_Your task_
Swap "How do I perform" for "How can I do" in every entry below and repeat the entries with nothing else changed. Leave the pictures out.

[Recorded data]

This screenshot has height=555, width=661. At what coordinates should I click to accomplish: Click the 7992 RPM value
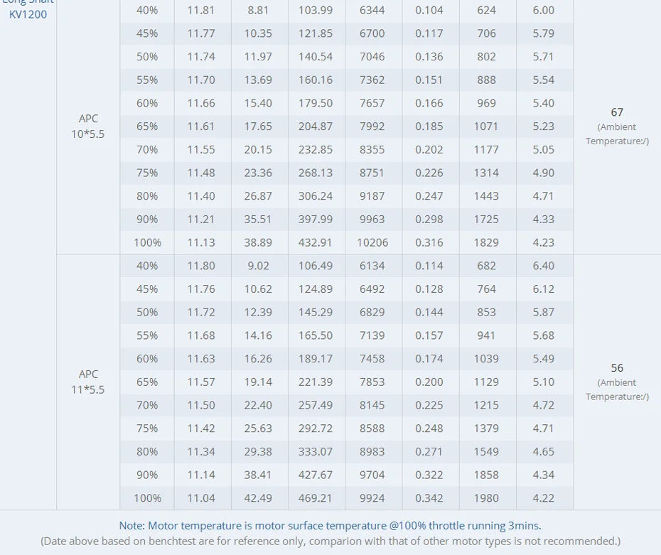[x=372, y=126]
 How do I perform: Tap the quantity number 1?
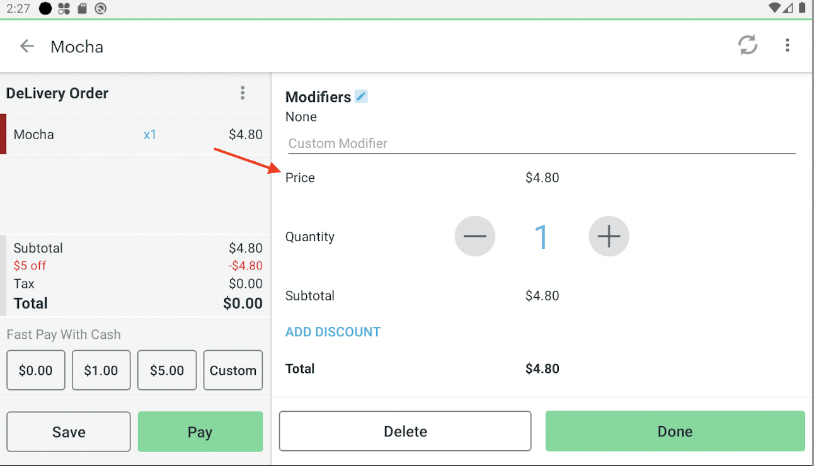(x=541, y=237)
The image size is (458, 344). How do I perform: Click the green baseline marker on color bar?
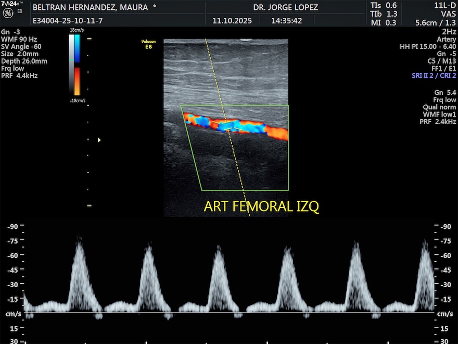[x=72, y=60]
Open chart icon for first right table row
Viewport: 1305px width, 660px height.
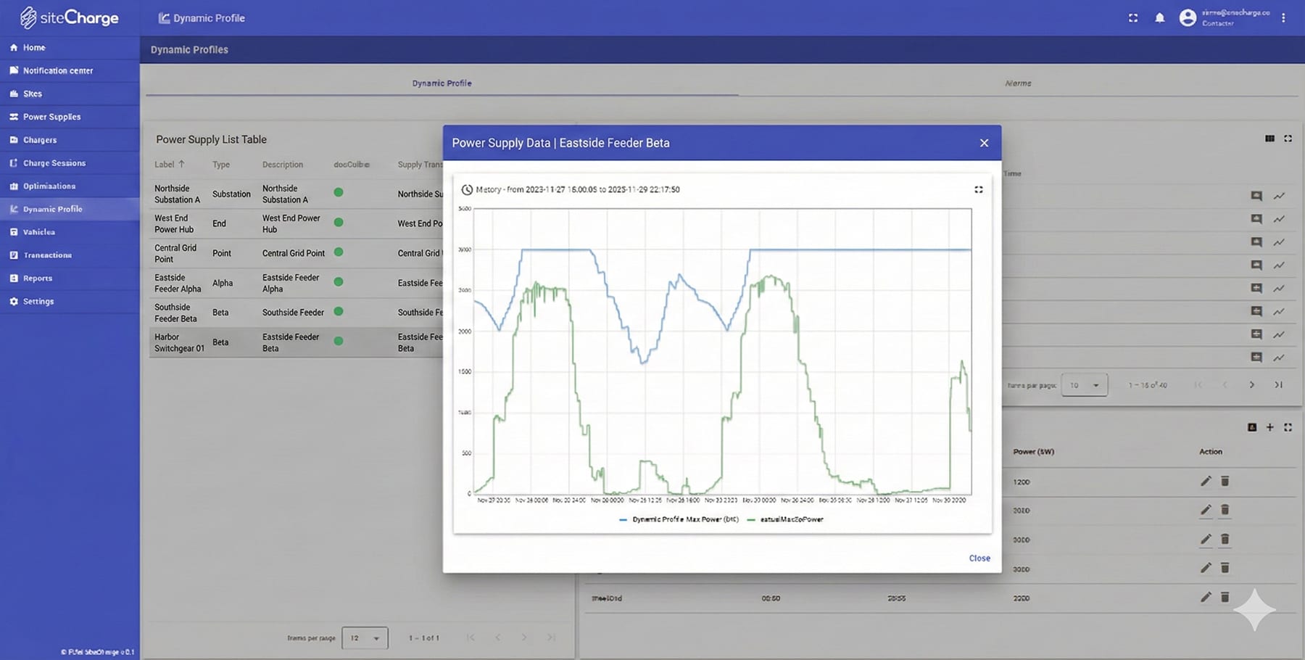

_Result for this exercise_
This screenshot has height=555, width=661. At what coordinates should I click to accomplish: Click the 7992 RPM value
[x=372, y=126]
 How can I do: Tap the quantity number 1?
(x=541, y=237)
The image size is (458, 344). How can I do: Click the green baseline marker on color bar?
[x=72, y=60]
Open chart icon for first right table row
Viewport: 1305px width, 660px height.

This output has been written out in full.